GI, GI and more GI Flashcards
The Nurse notes that a client with acute pancreatitis occasionally experiences muscle twitching and jerking. How should the nurse interpret the significance of these symptoms?
A. Hypocalcemia
B. Elevated ammonia level
C. Hypokalemia
D. Nutritional imbalance
A. Hypocalcemia
A Client with a history of Crohn’s disease is admitted to the hospital with fever, diarrhea, cramping, abdominal pain, and weight loss. The nurse should review the client’s laboratory reports to determine which potential complication of the client’s symptom?
A. Hyperalbuminemia
B. Thrombocytopenia
C. Hypokalemia
D. Hypercalcemeia
C. Hypokalemia
A client who had a Cholecystectomy with a billary drainage tube in place. What color of the drainage is expected?
A. Pinkish red
B. Dark yellow-light green
C. Clear
D. Green-Coffee
B. Dark yellow-light green
The client is admitted with a 2-day history of vomiting and diarrhea, accompanied by abdominal pain. The health care provider diagnoses the client with gastroenteritis. There is no single room available. What type of room assignment should the nurse make for the client?

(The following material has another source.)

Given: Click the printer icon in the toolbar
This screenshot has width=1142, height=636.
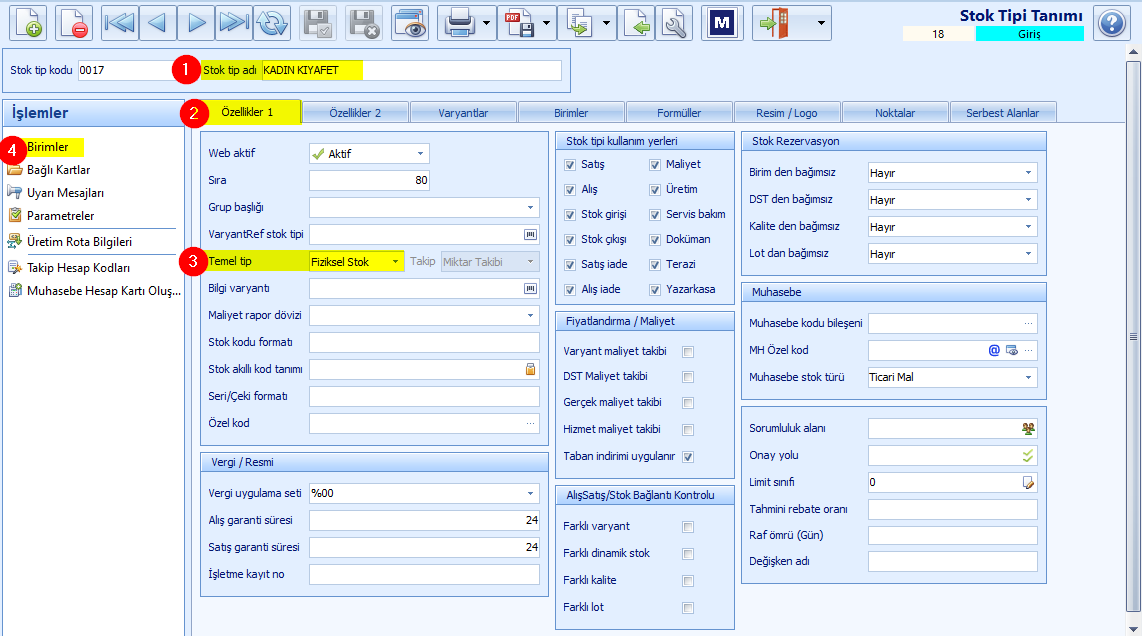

A. The client should be assigned a double room with a client with cardiomyopathy.
B. The client should be assigned to a double room with another client having the same diagnosis and same organism.
C. The client should be assigned to a telemetry bed because the client has lost a lot of fluids and is probably dehydrated.
D. The client should be maintained in contact isolation, the roommate does not need to be maintained in an isolation.
B. The client should be assigned to a double room with another client having the same diagnosis and same organism.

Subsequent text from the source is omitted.